There's an argument to be made that the best team doesn't necessarily win the World Cup in any given tournament. However of the great teams that did become champion, here's a subjective list of the top 10:
1. Brazil 1970
It's rare to achieve consensus with regard to the greatest in any creative pursuit, but few would suggest that this was not the finest soccer team of them all. This was utopia, joga bonito in excelsis. Brazil's defense may have been ropey, but it hardly mattered when it had a front five blessed with a collective sixth sense and unbelievable talent: Rivelino, Gerson, Jairzinho, Tostao and Pele. They managed 19 invariably sublime goals in six mythical games, as well as the coolest goal that never was. It all culminated in a stunning 4-1 demolition of Italy in the final. There was never been a team like this, and probably never will be.
2. Brazil 1958
A change can do you good.

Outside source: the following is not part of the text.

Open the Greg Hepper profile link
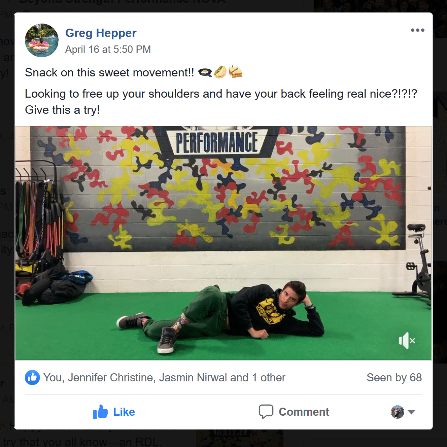The image size is (447, 447). coord(101,33)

It can also win you a World Cup. Brazil looked a decent side for its first two games of the 1958 World Cup, but once it introduced two youngsters called Garrincha and Pele (a boy mountain at 17), it was a class apart. Both hit the woodwork in the first two minutes of their first game, against the USSR, with Vavascoring in the third. Brazil never looked back, romping to its first World Cup with 5-2 victories in both the semifinal against France and the final against Sweden. This team had almost everything: Garrincha's devastatingly direct wing play, Pele's muscular genius, Didi's high-definition passing in midfield, Nilton Santos, arguably the greatest ever left back, and Mario Zagallo doing the work of two men on the left wing. With better center backs, they might even be a match for the 1970 side.
3. Uruguay 1950
Winning a World Cup is not just about exerting your superiority. Having gone behind in three of its four games, most notably the legendary final match against Brazil in the Maracana, Uruguay had to dig deep in 1950. Thankfully it had an endless well of inspiration in its captain, Obdurio Varela, a master of all trades who was equally adept in defense or midfield. Juan Alberto Schiaffino was a legendary center forward, and the sinuous right-winger Alcides Ghiaggia scored in all four games. On defense, Victor Rodrigues Andrade was a true great, while the goalkeeper, Roque Maspoli, had perhaps his finest hour in that victory over Brazil. That he needed to produce such a performance showed again that victory did not come easily for Uruguay, but it was a triumph of the human spirit.
4. West Germany 1990
The power team par excellence. It may have peaked a touch early, scoring only three goals in its last three games, but the demolitions of Yugoslavia and Holland were chillingly emphatic. All its defenders were comfortable on the ball, most notably the wonderfully two-footed left wing-back Andreas Brehme; Jurgen Klinsmann and Rudi Voller were a crafty, indefatigable and undeniably world-class front pair; and the captain Lothar Matthaus, supported by a number of diminutive schemers, was a monstrous all-round midfielder at the very peak of his powers.